When it's a concern that I think is apt, I obviously spend a lot more time trying to deal with it. Sometimes that means substantial re-writing, but usually it just means doing some frenzied research and drafting a few new paragraphs. Once I've addressed everything, I go back through the paper and systematically murder my darlings until I've cut it back to an appropriate size. I do this even if the revisions didn't put it over the word count (although in that case I'm obviously more generous about what I leave in!). If a new referee thinks I've omitted something important, it's really easy to reinstate the material (although it does mean doing some trimming elsewhere).

It's been paying off for me recently, and I can definitely say that over time, the resulting papers are *much* better than their previous iterations. And as hard as the cutting process is, it really helps me to a get a better idea of what's crucial to my paper, and what's not. And some of those cuttings make for decent paper topics in their own right!

But I'm one of those people for whom the writing emerges largely as a by-product of the editing process. I can't just sit down and dash off a usable manuscript, even if I've given it a lot of thought. I start with a skeleton, flesh it out, and take it apart and rebuild it ad infinitum.

anonymous TT prof

My advice is to mull it over for some time. Don't simply follow the reviewer's advice ... Rather, think about their reasons for giving that advice. If they made some stupid criticism, maybe it's because they misunderstood the general point of the paper. Or some other small point. Think about how to rewrite a bit to make sure it doesn't happen again. If they tell you to incorporate work by so-and-so, read that work and see if it's relevant. In my experience, most of the time it's not, but sometimes it really is the sort of thing that should be incorporated. It can be as easy as adding a "See Smith (2014) for a defense of this view" or it can mean rewriting a section of the paper to take into account some innovative work someone else has done.

If you find yourself tweaking here and there to the proclivities of the reviewer, or adding an entire section that someone else thought was necessary, then you are not doing it right. If you find yourself rewriting a section or two in response to some misunderstandings, or restructuring the paper to make the narrative more cohesive, you probably are doing it right.

Trevor Hedberg

Here are some general rules I've followed in this process (with short explanations):

1. When I get a detailed list of comments, I read them immediately and then stow them away for at least a week.
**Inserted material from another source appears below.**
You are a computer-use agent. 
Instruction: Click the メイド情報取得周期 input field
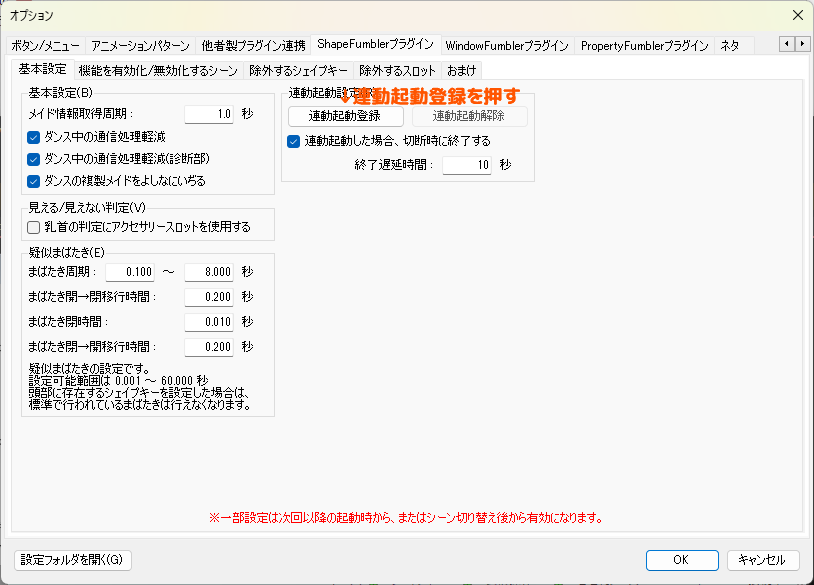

Then I reread them and decide what to do with them. When we first get comments -- especially when we get rejected -- we are often frustrated or disappointed. That's not a good state of mind to evaluate the comments objectively. I have found it helpful to let those feelings pass and kick around the ideas for a while before making any decisions about what to do.

2. If I genuinely believe the reviewer has found a significant weakness in the paper, I make a change. I'd feel intellectually irresponsible if I deliberately resubmitted a paper that contained a glaring weakness in the argument that I knew about.

3. If I am unsure whether a single reviewer's comments have merit, then I generally don't make the suggested changes unless they're very minor.

4. If multiple reviewers find a problem with the same portion of the paper, I change that portion of the paper. I have actually had this happen many times. Usually, the reviewers have different suggestions for the paper but agree that there's a specific problem that needs to be fixed.

5. I generally don't expand a paper when I revise it after rejection. I trim certain sections to expand others or retool already existing sections. Usually, I already have a list of potential venues for the paper and have a word limit I'm working with. Massive expansion to the word count is something I only undertake when I have an R&R in hand.


Thanks to everyone who has offered feedback. I think I might try responding to more comments than I have in the past (while not overdoing it, of course).